* WHAT IS REQUIRED *
Count each line below that has the word "toolbar" in it, and give only the total.

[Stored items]

↓

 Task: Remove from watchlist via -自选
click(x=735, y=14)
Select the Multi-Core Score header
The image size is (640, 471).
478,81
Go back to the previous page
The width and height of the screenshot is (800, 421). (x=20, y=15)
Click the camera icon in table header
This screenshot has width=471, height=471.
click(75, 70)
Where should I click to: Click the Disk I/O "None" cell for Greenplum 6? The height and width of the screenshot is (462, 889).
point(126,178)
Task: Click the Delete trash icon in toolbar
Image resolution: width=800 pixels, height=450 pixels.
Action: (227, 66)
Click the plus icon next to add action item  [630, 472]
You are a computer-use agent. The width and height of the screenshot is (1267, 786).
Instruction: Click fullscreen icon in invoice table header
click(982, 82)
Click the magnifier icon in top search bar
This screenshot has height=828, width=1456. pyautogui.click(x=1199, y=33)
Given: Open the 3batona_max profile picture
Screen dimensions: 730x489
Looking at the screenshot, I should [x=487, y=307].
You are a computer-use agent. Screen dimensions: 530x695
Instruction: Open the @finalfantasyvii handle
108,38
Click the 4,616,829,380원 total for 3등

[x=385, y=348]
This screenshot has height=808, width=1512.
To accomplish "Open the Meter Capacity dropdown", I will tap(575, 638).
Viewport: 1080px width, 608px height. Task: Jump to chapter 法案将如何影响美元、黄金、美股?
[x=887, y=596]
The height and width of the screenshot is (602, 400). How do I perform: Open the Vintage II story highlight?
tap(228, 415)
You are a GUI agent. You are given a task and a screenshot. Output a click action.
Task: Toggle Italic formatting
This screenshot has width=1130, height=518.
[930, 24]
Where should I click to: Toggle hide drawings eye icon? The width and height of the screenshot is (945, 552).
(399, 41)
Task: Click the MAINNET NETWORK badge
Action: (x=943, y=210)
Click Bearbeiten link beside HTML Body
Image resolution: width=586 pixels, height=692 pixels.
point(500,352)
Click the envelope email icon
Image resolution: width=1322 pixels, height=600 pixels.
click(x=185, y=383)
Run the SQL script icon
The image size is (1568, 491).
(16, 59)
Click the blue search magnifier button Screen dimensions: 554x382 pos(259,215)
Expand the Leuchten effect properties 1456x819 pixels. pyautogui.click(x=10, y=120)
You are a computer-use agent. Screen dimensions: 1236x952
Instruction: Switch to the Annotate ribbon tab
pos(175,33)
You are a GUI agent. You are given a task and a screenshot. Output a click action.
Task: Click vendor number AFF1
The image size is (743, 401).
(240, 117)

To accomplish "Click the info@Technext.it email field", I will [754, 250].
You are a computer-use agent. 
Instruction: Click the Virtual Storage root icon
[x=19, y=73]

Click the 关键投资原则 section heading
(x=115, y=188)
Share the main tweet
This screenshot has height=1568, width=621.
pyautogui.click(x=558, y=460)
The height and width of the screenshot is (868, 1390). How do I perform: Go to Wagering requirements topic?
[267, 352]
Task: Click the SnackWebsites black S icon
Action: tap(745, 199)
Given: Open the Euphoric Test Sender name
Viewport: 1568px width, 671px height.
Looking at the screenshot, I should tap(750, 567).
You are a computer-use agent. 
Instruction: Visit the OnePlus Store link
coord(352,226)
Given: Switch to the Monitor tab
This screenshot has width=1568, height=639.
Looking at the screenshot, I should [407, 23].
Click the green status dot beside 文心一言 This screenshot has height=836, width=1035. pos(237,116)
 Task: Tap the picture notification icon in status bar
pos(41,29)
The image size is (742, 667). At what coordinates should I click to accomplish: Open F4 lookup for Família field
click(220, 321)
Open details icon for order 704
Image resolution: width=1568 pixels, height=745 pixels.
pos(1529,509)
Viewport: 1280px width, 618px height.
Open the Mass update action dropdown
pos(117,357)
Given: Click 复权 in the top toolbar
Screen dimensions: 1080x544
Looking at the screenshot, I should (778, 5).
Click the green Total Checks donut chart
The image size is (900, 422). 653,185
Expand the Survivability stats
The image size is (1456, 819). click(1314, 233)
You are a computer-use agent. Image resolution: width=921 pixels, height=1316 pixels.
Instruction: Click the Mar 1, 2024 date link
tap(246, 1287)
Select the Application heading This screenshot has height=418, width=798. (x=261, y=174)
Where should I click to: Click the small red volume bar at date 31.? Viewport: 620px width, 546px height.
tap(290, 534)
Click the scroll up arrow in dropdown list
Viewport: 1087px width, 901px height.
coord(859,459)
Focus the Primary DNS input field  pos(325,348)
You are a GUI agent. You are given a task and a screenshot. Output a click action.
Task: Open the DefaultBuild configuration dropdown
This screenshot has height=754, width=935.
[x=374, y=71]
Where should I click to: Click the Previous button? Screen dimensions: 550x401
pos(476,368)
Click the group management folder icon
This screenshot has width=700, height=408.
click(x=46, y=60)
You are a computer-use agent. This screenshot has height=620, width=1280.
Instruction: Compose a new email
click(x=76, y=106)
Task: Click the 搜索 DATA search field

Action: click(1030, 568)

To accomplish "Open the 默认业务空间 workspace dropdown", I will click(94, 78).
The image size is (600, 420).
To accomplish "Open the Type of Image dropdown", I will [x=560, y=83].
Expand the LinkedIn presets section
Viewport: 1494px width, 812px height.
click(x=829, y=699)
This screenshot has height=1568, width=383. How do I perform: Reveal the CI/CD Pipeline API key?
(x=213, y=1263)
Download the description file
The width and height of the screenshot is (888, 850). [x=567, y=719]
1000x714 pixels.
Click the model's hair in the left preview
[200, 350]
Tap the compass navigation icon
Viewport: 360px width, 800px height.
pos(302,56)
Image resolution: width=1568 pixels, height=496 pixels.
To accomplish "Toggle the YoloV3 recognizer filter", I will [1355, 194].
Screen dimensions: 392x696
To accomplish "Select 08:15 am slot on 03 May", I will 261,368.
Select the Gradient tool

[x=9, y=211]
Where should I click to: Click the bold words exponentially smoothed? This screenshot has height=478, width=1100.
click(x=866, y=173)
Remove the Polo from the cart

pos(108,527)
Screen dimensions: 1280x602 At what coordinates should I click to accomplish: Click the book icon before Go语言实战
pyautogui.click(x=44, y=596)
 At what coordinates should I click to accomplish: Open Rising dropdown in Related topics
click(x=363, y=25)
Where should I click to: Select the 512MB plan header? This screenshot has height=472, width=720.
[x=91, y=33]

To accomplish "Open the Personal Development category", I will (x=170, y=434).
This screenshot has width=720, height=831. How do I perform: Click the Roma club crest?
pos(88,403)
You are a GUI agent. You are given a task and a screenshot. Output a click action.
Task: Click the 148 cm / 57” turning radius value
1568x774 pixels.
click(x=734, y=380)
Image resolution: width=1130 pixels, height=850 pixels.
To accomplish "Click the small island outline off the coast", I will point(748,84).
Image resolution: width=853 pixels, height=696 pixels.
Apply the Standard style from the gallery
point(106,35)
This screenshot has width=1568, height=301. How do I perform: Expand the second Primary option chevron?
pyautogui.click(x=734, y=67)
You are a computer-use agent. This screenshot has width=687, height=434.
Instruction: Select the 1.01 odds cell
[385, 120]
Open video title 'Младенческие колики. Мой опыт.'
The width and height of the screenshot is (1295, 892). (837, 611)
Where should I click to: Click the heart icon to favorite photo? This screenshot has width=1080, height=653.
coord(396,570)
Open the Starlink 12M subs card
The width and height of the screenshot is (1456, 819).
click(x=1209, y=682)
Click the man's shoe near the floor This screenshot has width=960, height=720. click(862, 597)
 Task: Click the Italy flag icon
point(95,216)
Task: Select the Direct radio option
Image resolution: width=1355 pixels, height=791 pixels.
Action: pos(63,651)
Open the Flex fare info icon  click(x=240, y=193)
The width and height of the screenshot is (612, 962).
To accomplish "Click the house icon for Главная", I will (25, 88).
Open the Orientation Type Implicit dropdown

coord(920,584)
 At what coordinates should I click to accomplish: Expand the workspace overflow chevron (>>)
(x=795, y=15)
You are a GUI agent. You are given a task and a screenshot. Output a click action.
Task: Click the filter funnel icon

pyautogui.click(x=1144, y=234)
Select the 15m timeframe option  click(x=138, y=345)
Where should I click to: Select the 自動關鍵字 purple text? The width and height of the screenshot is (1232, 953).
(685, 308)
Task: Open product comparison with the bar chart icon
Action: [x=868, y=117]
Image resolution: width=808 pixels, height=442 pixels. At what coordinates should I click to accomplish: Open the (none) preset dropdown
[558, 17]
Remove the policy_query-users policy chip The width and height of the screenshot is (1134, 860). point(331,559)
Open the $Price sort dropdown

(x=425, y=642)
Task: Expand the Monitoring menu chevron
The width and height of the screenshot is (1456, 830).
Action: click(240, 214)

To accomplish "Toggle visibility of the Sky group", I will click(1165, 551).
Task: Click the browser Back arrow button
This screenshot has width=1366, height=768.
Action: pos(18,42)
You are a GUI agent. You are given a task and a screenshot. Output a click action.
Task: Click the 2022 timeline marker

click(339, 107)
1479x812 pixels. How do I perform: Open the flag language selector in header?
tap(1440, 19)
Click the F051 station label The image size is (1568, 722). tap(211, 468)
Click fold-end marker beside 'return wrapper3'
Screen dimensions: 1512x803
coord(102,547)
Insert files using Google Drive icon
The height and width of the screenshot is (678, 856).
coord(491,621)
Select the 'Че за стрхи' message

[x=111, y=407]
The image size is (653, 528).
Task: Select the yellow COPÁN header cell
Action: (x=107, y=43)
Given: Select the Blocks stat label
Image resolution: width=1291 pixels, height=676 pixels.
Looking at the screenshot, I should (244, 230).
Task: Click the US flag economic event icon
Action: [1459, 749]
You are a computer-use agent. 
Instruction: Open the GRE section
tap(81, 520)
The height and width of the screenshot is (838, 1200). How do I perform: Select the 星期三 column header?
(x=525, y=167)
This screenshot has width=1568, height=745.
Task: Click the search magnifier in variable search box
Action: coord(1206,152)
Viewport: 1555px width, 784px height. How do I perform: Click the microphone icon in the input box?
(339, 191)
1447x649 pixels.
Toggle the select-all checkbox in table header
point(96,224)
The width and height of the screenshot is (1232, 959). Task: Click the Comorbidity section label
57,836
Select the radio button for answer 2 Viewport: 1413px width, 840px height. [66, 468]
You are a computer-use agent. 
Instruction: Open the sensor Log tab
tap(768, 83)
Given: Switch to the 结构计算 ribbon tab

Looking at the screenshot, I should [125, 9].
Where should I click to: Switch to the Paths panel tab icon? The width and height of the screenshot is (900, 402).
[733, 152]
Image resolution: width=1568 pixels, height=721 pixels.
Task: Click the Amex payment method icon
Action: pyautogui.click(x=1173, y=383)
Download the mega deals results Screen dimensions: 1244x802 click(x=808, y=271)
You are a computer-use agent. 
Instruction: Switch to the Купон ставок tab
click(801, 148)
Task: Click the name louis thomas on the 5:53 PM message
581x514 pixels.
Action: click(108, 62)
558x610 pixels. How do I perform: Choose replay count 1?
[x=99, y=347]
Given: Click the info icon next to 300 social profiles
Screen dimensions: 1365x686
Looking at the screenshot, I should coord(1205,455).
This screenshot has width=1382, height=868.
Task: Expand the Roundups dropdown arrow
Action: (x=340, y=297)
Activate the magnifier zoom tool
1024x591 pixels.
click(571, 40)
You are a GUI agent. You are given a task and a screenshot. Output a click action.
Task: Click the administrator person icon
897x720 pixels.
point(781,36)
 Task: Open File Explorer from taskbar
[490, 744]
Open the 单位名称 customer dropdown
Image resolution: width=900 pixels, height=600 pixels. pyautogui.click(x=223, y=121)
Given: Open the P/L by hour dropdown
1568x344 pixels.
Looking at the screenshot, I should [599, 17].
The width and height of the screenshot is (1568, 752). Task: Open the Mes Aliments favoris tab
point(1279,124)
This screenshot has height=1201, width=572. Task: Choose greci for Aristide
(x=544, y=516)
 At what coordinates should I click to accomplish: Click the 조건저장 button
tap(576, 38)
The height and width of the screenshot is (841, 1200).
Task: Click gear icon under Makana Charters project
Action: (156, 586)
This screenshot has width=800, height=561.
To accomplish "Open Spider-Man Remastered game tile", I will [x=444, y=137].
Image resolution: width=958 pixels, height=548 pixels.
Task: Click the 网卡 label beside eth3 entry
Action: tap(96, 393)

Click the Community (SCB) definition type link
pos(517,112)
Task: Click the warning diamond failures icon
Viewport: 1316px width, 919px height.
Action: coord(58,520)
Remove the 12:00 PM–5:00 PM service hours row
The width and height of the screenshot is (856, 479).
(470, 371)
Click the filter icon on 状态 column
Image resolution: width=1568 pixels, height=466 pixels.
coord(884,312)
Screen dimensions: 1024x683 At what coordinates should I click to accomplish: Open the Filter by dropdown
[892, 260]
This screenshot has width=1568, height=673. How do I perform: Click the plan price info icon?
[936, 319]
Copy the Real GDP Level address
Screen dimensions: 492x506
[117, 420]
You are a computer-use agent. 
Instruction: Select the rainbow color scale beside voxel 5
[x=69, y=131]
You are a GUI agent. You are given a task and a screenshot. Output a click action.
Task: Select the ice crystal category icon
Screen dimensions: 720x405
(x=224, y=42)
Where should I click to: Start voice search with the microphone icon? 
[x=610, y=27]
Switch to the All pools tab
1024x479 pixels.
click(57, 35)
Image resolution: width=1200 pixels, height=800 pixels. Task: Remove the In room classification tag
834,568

↑

* COMPLETED EXERCISE *
2